Let’s take point 3 first. Here’s what the artist says:
“My experience of female role models both in culture and in life has
shown me that there is no mold for what makes someone a role model, and
the whole point of Merida was that she was a step in the right
direction, providing girls with an alternative kind of princess. Then
they took two steps back, and painted her with the same glossy brush as
the rest. So I decided to take 10 real-life female role models, from
diverse experiences and backgrounds, and filter them through the Disney
princess assembly line.
“The result was this cartoon, which earned equal parts praise and ire
from readers. Some didn’t get the joke, some disagreed with it, others
saw no harm in it at all and wanted to buy the doll versions of them… it
was a polarizing image, but I suppose that’s the point. The statement I
wanted to make was that it makes no sense to put these real-life women
into one limited template, so why then are we doing it to our fictitious
“Fiction is the lens through which young children first perceive role
models, so we have a responsibility to provide them with a diverse and
eclectic selection of female archetypes. Now, I’m not even saying that
girls shouldn’t have princesses in their lives, the archetype in and of
itself is not innately wrong, but there should be more options to choose
from. So that was my intent, to demonstrate how ridiculous it is to
paint an entire gender of heroes with one superficial brush.
“But that’s just me.” – David Trumble
But just because an artist says something doesn’t mean that we have to agree that it is true. If someone says (#1) “I think these images are a wonderful tribute to these women,” one can point out that this runs contrary to the artist’s intentions, but the artist’s intentions don’t invalidate contrary views per se. Medieval art historians rarely have such clear authorial statements, but even if we do, the use to which images are put by viewers is just as important as the goal of the artist.
So if you are offended that these exist at all (#3), know that wasn’t the author’s intent. If you think these images are awesome (#1), know that wasn’t the author’s intent. If you think this is a smart critique of princess culture (#2), then you are in line with the author. If you think these women aren’t heroines, then you and I are unlikely to get along.

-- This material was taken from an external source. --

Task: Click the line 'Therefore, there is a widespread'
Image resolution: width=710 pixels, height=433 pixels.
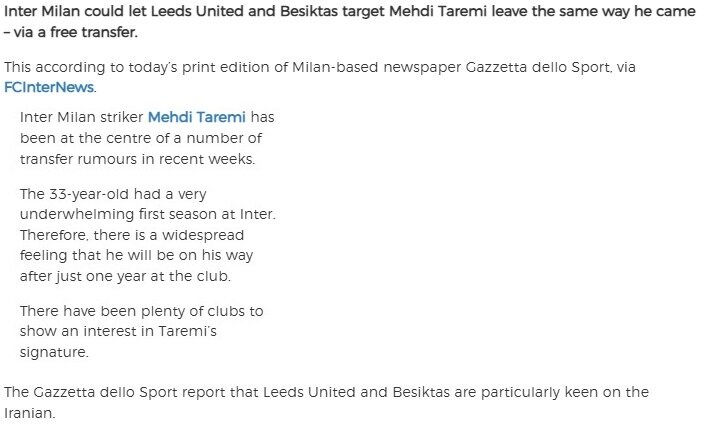Action: tap(132, 235)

I think the author has made a subtle but highly effective critique (#2). The images are gorgeous. They are all so beautiful. They sparkle and shine. Jane Goodall has awesome legs. They hit us as positive at first, at least they did to me, precisely because of the way that patriarchy shapes our sub-consciousness. They are the Disney equivalent of giving my daughter a “best-dressed” award because she’s so creative in her appearance.
These are awesome women. They come in all shapes and sizes. Some are or were more or less conventionally attractive. And it totally doesn’t matter, because they are heroines for what they did not how they look. Disney always drives us back to the superficial, the pretty, the weak, the need for the man, the sublimation of self for the man, the power of the male gaze.
At least, that’s how I see it. But my perceptions don’t have to be right. If you had a positive reaction, then it was genuinely positive. The question follows, though, why did you react positively? Does Jane Goodall
really need to show all that leg? If you’re in the jungle, don’t want
you to protect your skin? Does Malala really need to show all her hair
when she explicitly talks about veiling as a positive (within limits)?
And really, the words, “Holocaust Princess” should have tipped you off
that there was something troubling here.
Here’s my final thought: Our patriarchal culture drives us to link a woman’s physical appearance to her capacity for accomplishment. This cartoon critiques that false link. But as all consume patriarchal messages all the time, from Disney on down, it’s too easy for us to make that link too.
Don’t do it.
2 Replies to “Disney Heroines & David Trumble”
If they could be made as action figures minus the princess filter, I would totally want these dolls for my daughter. Honestly I don't understand why more people don't want that, realistic female action figures modeled after real successful women and why Barbie and Disney Princesses are so acceptable especially to mother's. It almost feels like some sub conscious self hate, a complete denial among women that this really matters. I don't understand why women buy into this so completely. I am the only female in my family who really thinks this matters enough to insist people not buy this stuff for my child.
Yup, no argument about these women as role models from me!